Output each line of the listing exactly, though pictures are not to appear.

Data for analysis:
Start of Block
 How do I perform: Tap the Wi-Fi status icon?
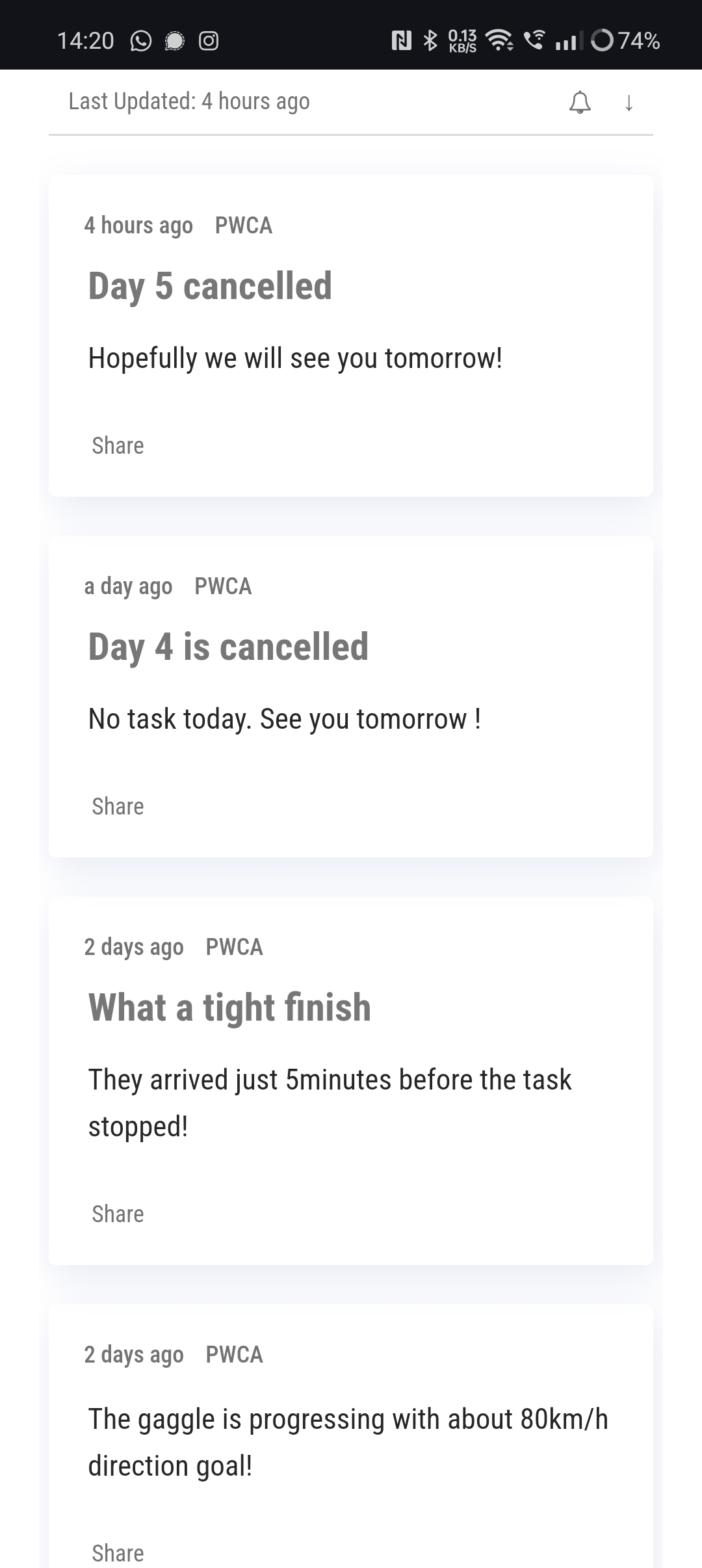(x=499, y=41)
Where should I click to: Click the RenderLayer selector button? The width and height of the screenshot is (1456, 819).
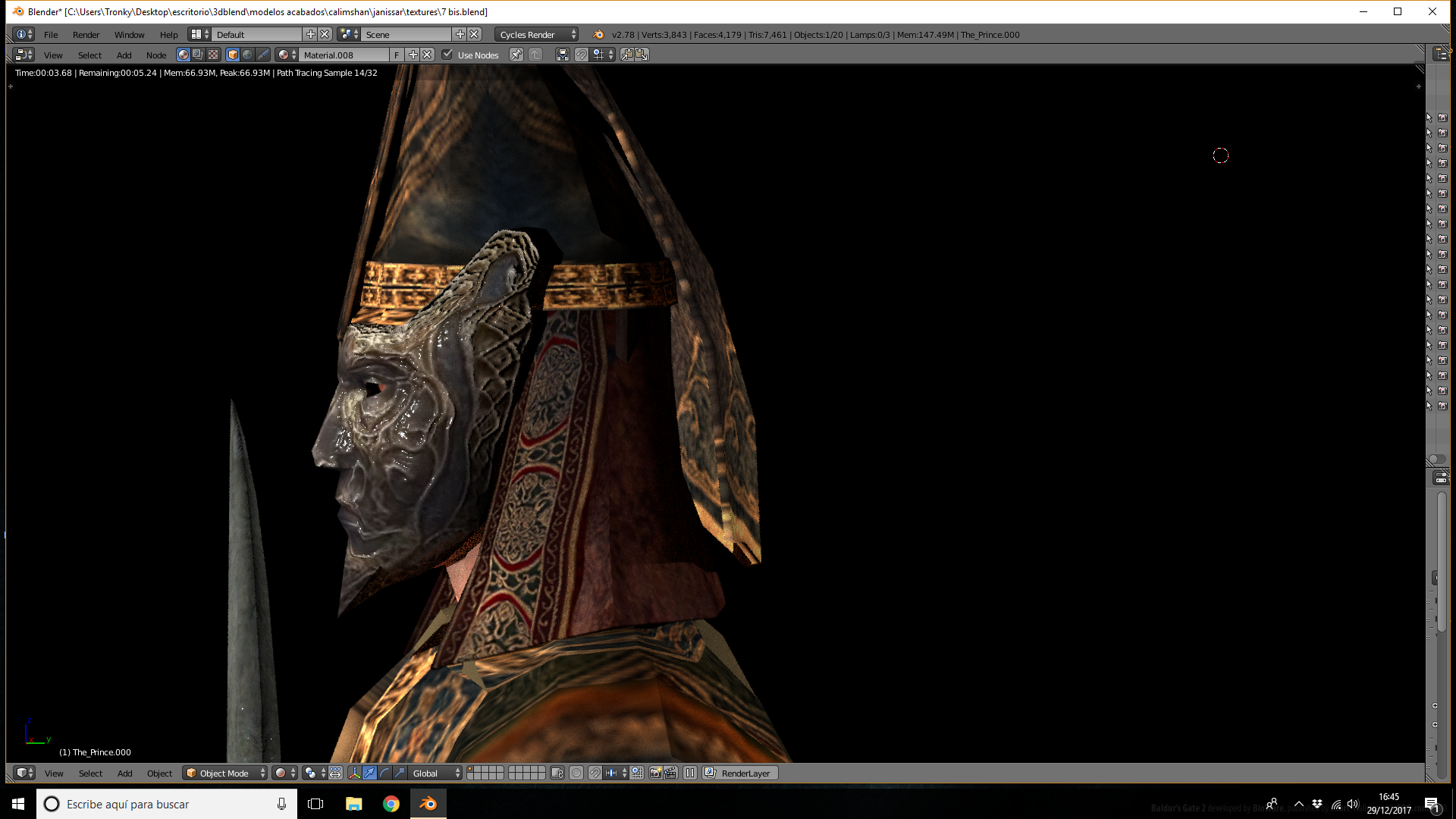click(x=740, y=773)

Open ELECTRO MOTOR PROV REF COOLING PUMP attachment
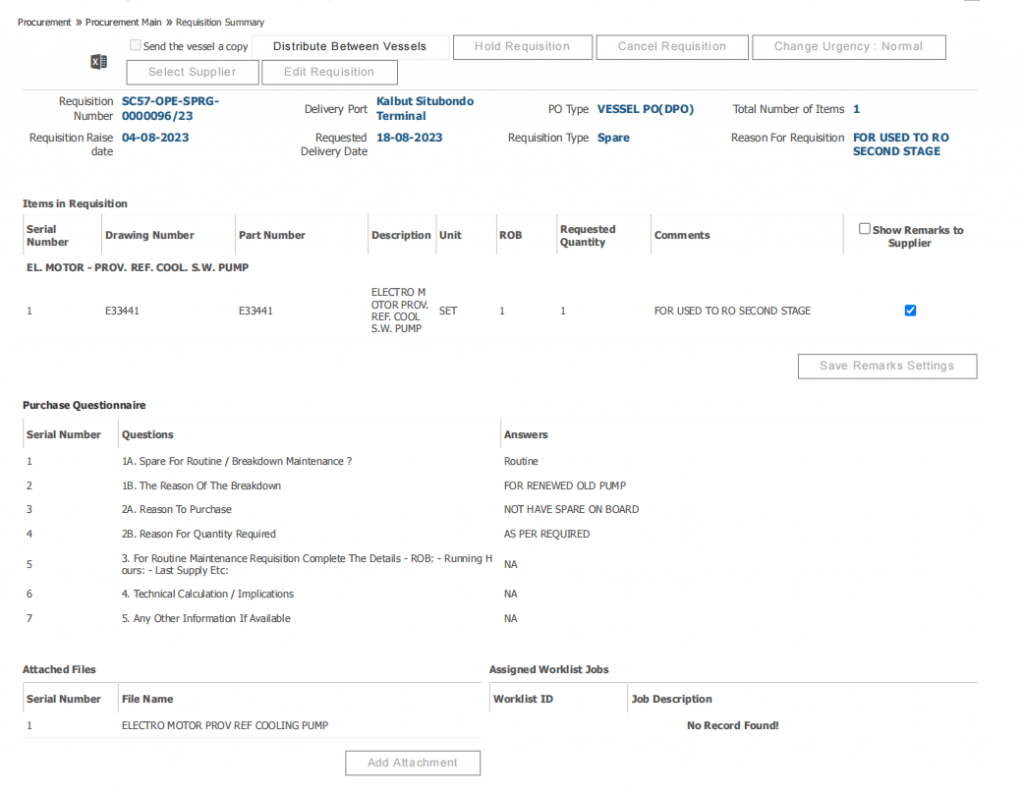coord(225,725)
End of Block
Answer to this task:
 How do I perform: Tap the Wi-Fi status icon?
(x=499, y=41)
Where should I click to: Click the RenderLayer selector button? The width and height of the screenshot is (1456, 819).
click(x=740, y=773)

Open ELECTRO MOTOR PROV REF COOLING PUMP attachment
coord(225,725)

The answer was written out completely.